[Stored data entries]
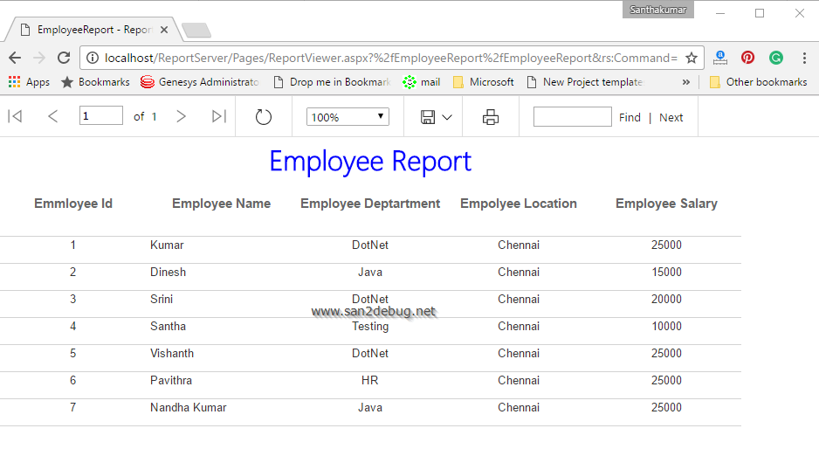Click the next page arrow
The width and height of the screenshot is (819, 456).
[x=181, y=117]
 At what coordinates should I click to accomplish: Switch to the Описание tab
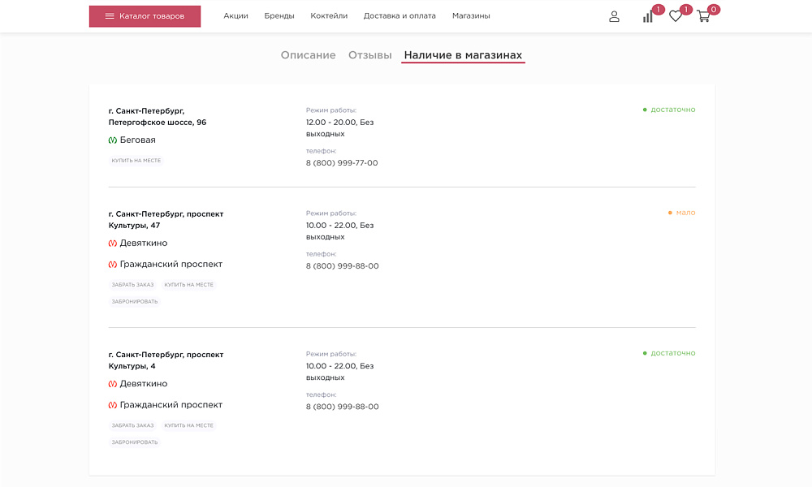(x=308, y=55)
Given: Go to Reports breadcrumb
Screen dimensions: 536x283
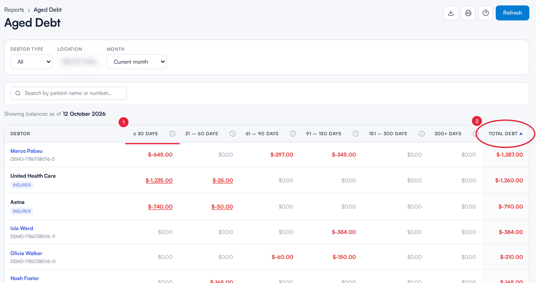Looking at the screenshot, I should click(14, 9).
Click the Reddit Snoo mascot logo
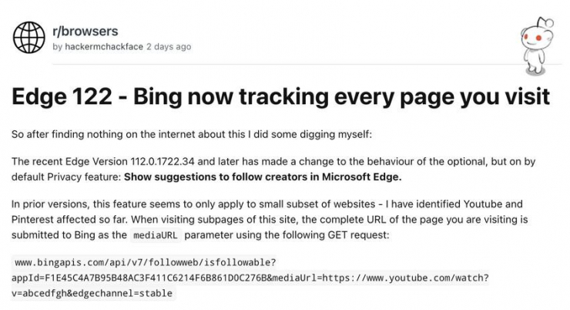The height and width of the screenshot is (310, 570). click(537, 46)
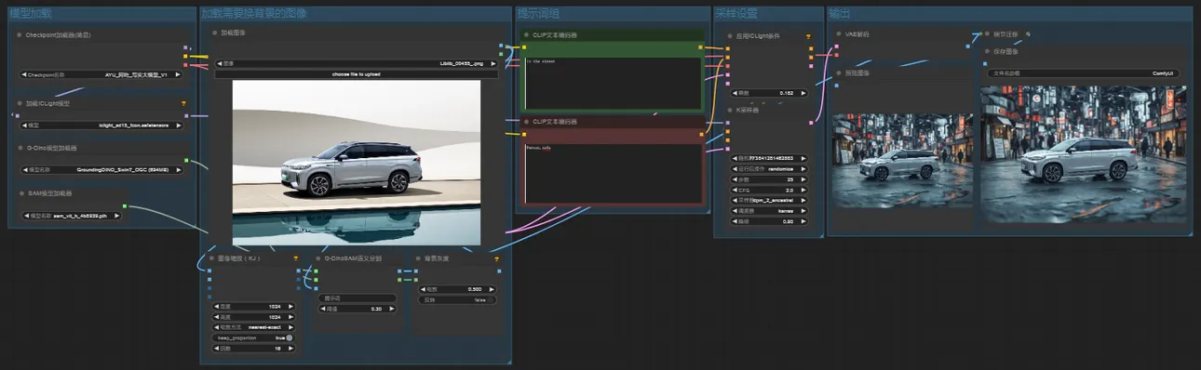The image size is (1201, 370).
Task: Collapse the VAE解码 node using its title dot
Action: pos(838,34)
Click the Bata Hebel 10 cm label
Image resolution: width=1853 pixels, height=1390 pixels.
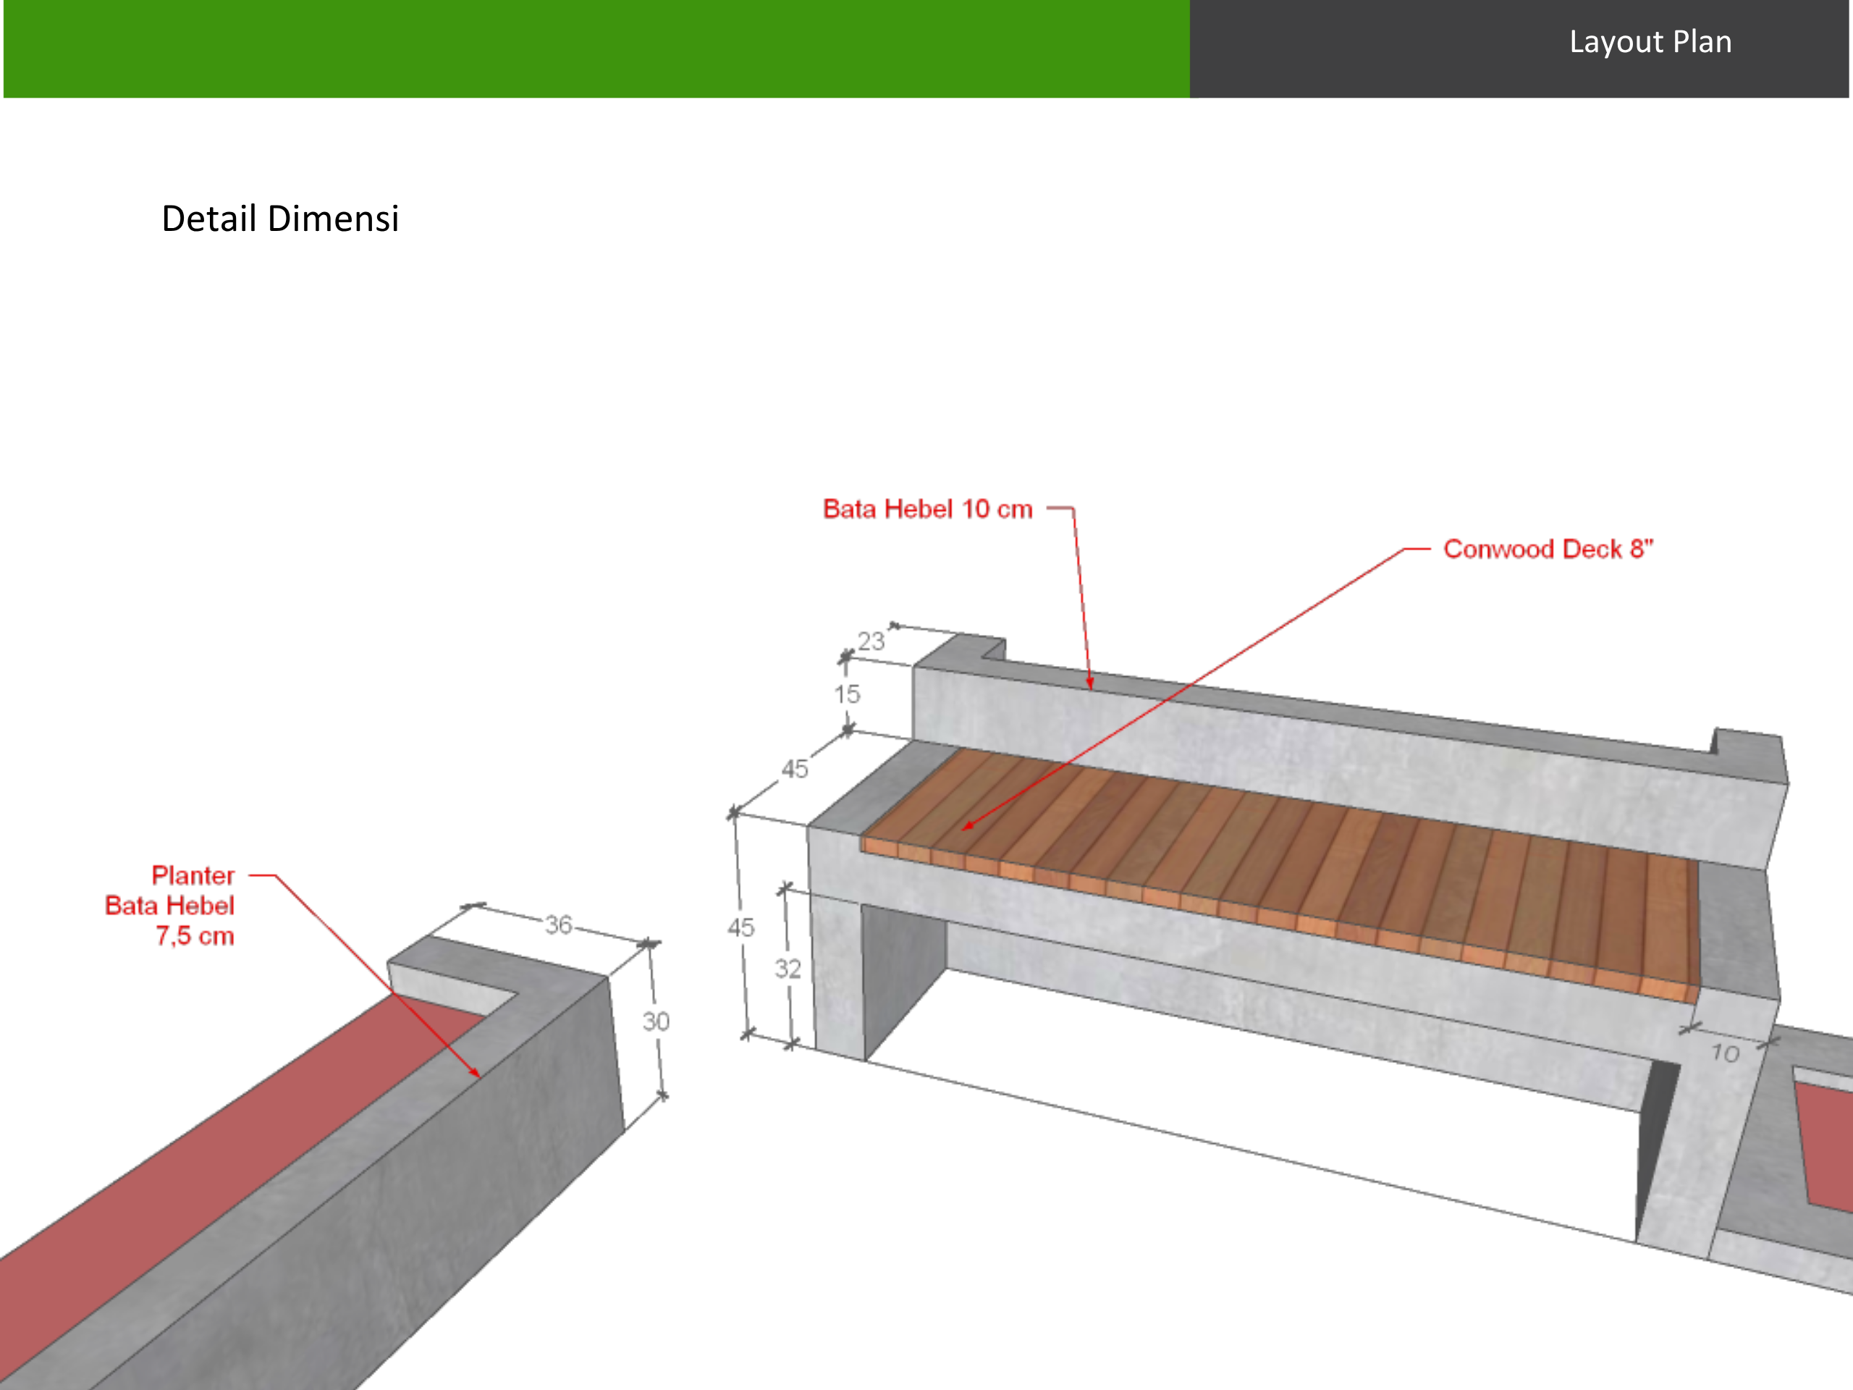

About this task
Once the line containing "Click the Reddit Snoo mascot logo" is found in the records above, it and every line after it up to the last must be repeated exactly, without pictures.

Solution
Click the Reddit Snoo mascot logo
The height and width of the screenshot is (310, 570). click(537, 46)
The image size is (1201, 370).
Task: Collapse the VAE解码 node using its title dot
Action: pos(838,34)
Click the Bata Hebel 10 cm label
Image resolution: width=1853 pixels, height=1390 pixels.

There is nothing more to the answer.